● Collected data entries
————

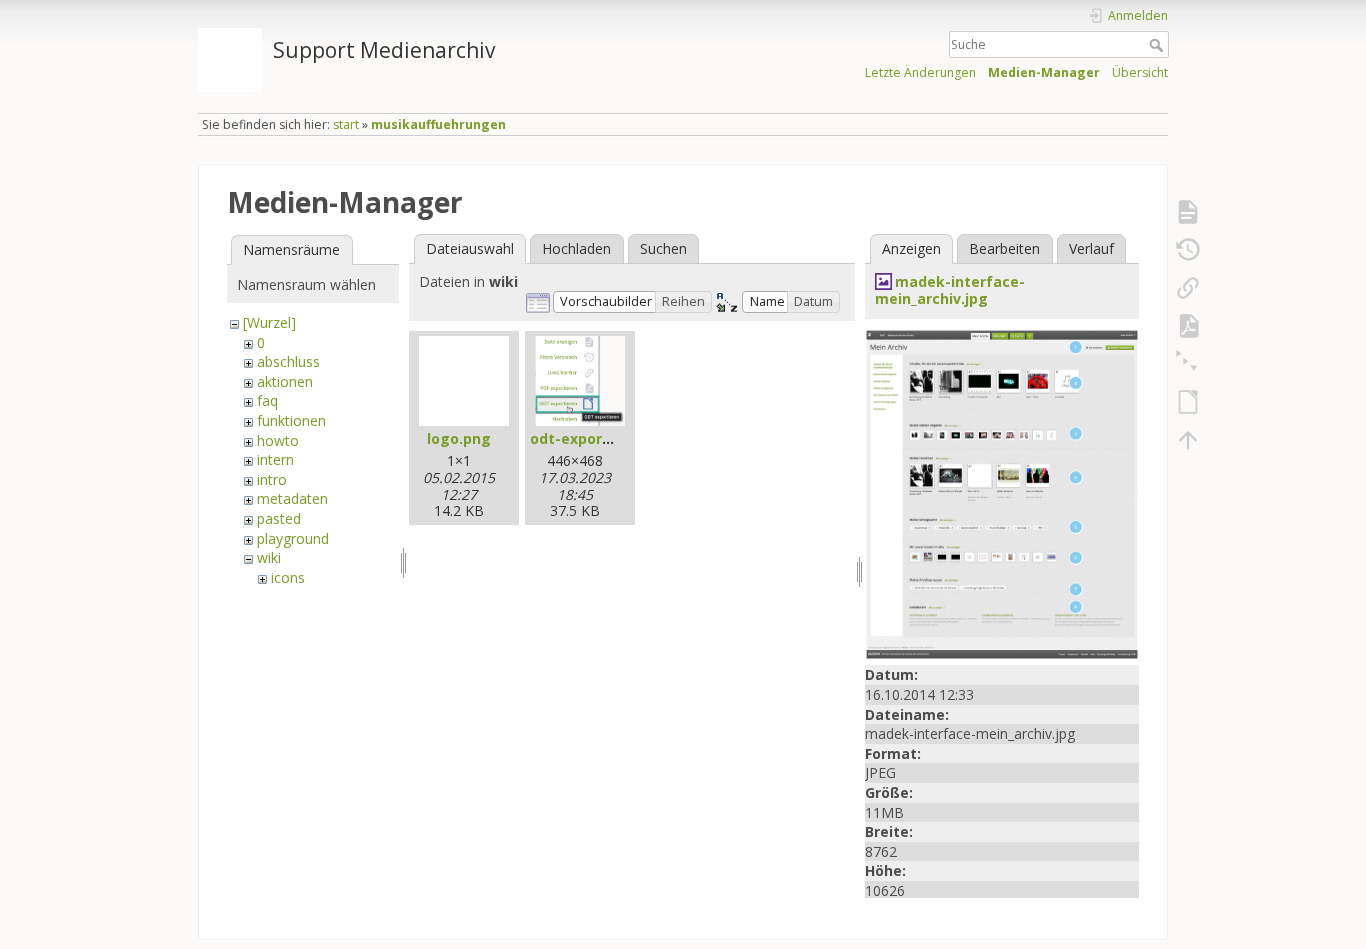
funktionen (291, 420)
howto (278, 440)
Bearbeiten (1004, 248)
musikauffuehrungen (438, 124)
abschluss (288, 361)
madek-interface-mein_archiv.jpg (950, 290)
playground (293, 538)
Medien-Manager (1044, 72)
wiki (269, 557)
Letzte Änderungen (920, 72)
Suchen (663, 248)
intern (275, 459)
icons (288, 577)
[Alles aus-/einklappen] (1188, 364)
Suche (1158, 45)
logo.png (459, 438)
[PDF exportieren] (1188, 326)
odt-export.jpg (583, 438)
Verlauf (1091, 248)
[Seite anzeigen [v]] (1188, 212)
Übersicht (1140, 72)
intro (272, 479)
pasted (279, 518)
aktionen (285, 381)
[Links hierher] (1188, 288)
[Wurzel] (269, 322)
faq (267, 400)
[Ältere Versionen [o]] (1188, 250)
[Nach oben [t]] (1188, 440)
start (346, 124)
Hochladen (576, 248)
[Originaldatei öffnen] (1002, 492)
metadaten (292, 498)
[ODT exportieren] (1188, 402)
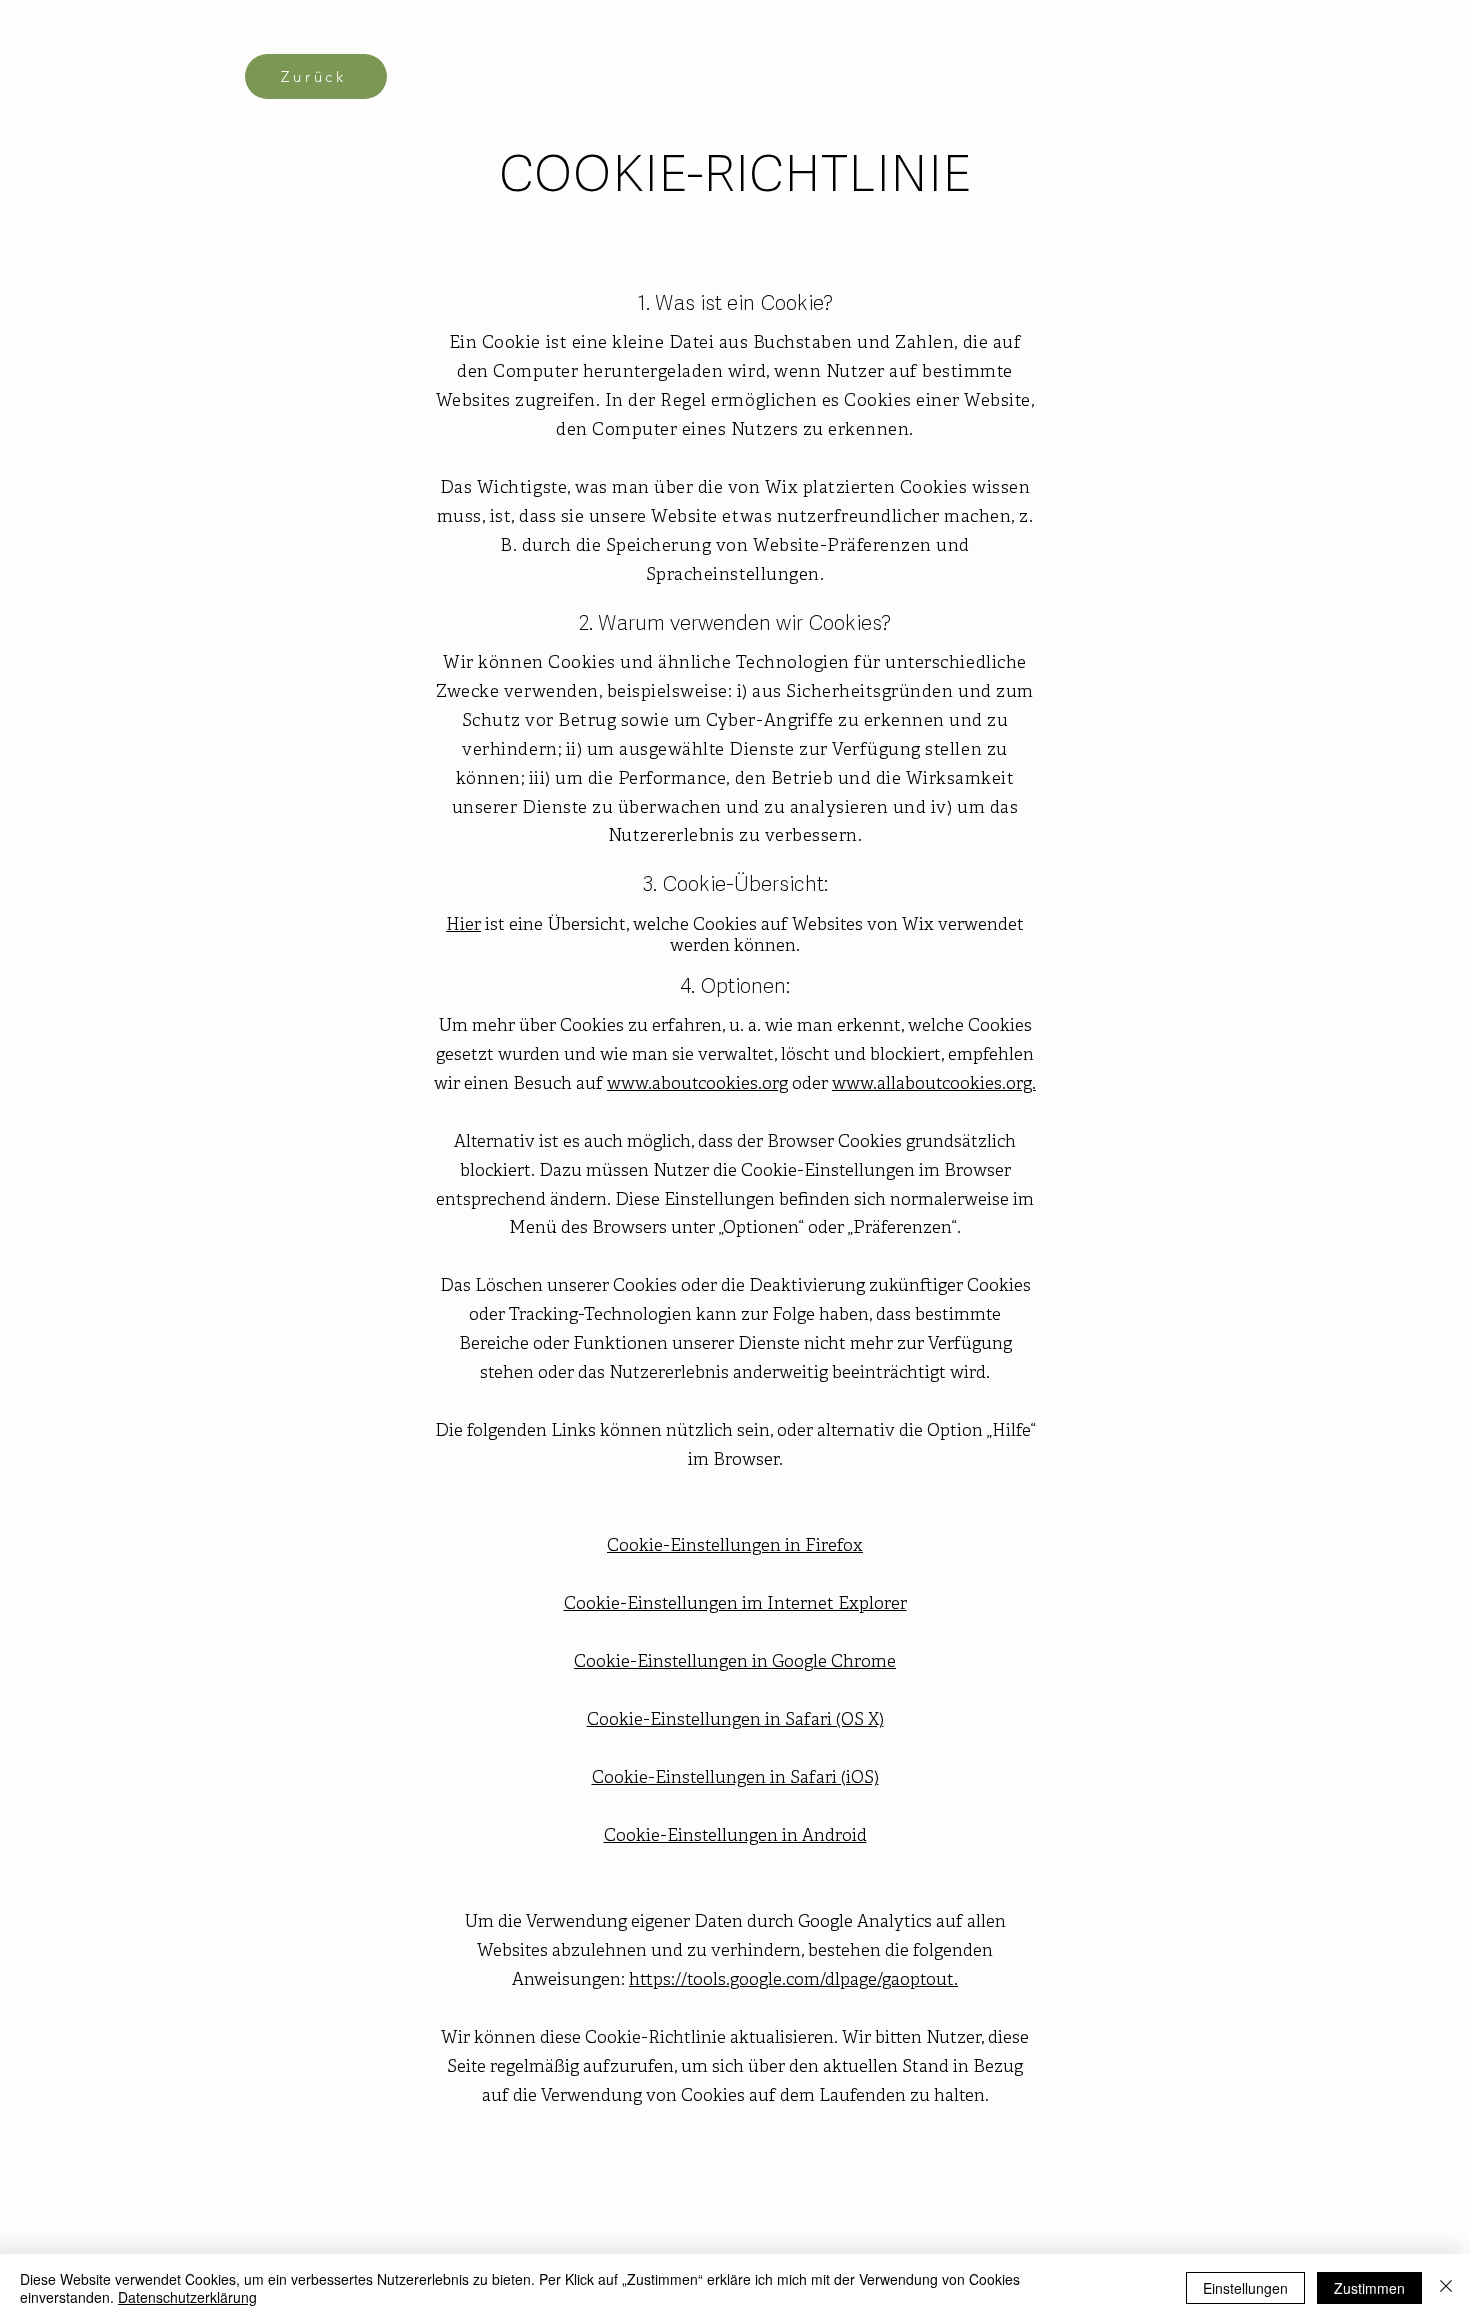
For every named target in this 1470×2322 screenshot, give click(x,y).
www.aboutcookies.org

————

● AIM OF THE TASK
Copy out, without any pictures, the lines of the records above from the one containing "[Wurzel] (269, 322)" through the final line, both ends included.

● SOLUTION TO THIS EXERCISE
[Wurzel] (269, 322)
faq (267, 400)
[Ältere Versionen [o]] (1188, 250)
[Nach oben [t]] (1188, 440)
start (346, 124)
Hochladen (576, 248)
[Originaldatei öffnen] (1002, 492)
metadaten (292, 498)
[ODT exportieren] (1188, 402)
For every named target in this 1470×2322 screenshot, give click(x,y).
www.aboutcookies.org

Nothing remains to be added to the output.